Bart De Smet est CEO du groupe d’assurance coté en Bourse Ageas et président de la fédération sectorielle Assuralia. Dans un entretien accordé à L’Echo (18/2013), il tire les leçons de cinq années de crise financière. Il est ainsi d’avis qu’il faut démythifier le rôle traditionnel du CEO et qu’il est plus important que jamais pour les dirigeants de poser des choix stratégiques à long terme.

En finir avec le culte de la personnalité

« Faites tomber le CEO de son piédestal! Aujourd’hui encore, les CEO sont souvent perçus comme l’incarnation de leur entreprise. Dans une culture de management centralisante, cette approche engendre une vénération du CEO, avec toutes les conséquences qui en découlent. Mais attention, danger ! Le culte de la personnalité présente, en effet, le risque de mener l’entreprise droit dans le mur lorsque son dirigeant n’est pas aussi visionnaire qu’on l’avait espéré", met en garde Bart De Smet dans L’Echo.

« Bien sûr, le CEO doit être la carte de visite de l’entreprise. Cela n’empêche cependant pas de la structurer ‘démocratiquement’, en investissant les collaborateurs non seulement de la possibilité, mais même du devoir de corriger les éventuels errements du management. Et si le CEO s’en trouve démythifié, tant pis. Car il ne peut prendre de bonnes décisions que s’il est bien entouré et bien informé »

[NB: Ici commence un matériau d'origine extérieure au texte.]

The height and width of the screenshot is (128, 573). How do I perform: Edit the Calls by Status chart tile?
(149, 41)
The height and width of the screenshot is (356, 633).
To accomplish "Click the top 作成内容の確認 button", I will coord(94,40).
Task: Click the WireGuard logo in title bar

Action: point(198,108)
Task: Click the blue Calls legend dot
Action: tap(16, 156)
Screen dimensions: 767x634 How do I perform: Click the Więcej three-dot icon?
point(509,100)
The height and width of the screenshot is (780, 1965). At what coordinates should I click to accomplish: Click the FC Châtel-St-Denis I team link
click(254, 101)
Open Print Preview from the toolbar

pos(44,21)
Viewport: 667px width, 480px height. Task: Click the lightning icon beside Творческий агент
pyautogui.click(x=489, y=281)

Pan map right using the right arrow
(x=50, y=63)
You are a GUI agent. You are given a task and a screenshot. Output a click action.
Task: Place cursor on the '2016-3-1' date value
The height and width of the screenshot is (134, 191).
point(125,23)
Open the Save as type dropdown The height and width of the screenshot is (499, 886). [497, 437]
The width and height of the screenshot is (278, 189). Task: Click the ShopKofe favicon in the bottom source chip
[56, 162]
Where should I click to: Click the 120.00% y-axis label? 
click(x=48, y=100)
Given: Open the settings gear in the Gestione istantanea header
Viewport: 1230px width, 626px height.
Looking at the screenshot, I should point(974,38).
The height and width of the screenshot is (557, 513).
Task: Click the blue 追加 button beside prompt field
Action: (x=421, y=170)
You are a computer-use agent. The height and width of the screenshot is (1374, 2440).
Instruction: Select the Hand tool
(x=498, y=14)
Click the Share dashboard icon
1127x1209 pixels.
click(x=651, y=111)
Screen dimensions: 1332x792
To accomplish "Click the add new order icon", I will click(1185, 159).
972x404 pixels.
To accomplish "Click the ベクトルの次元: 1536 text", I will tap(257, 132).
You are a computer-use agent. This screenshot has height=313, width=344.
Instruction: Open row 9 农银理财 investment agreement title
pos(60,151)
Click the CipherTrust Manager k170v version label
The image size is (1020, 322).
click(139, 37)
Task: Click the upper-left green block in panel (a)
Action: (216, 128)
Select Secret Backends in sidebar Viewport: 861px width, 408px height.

Assumer ses responsabilités

« Gérez les salaires de manière responsable. Il n’est pas bon de multiplier les incitants à la réalisation de certains objectifs commerciaux. À l’inverse, un trop haut degré d’immixtion publique n’est pas sain non plus. Prenons comme exemple la proposition de juguler les bonus en les attribuant sous la forme d’un pourcentage du salaire de base. Cette mesure aurait pour effet immédiat de voir exploser ces rémunérations de base. »

« Le problème n’est pas une question d’autorégulation, mais d’éthique et de responsabilité d’entreprise. C’est la seule manière de créer de la valeur à long terme. De trimestre en trimestre, mais toujours dans l’optique de l’avenir de l’entreprise. Pour y parvenir, les entreprises doivent se secouer, s’asseoir autour de la table et s’imposer des limites. C’est la seule manière de prévenir de nouveaux déboires. Faute de telles avancées volontaristes, nous devrons nous habituer à l’ingérence des pouvoirs publics. »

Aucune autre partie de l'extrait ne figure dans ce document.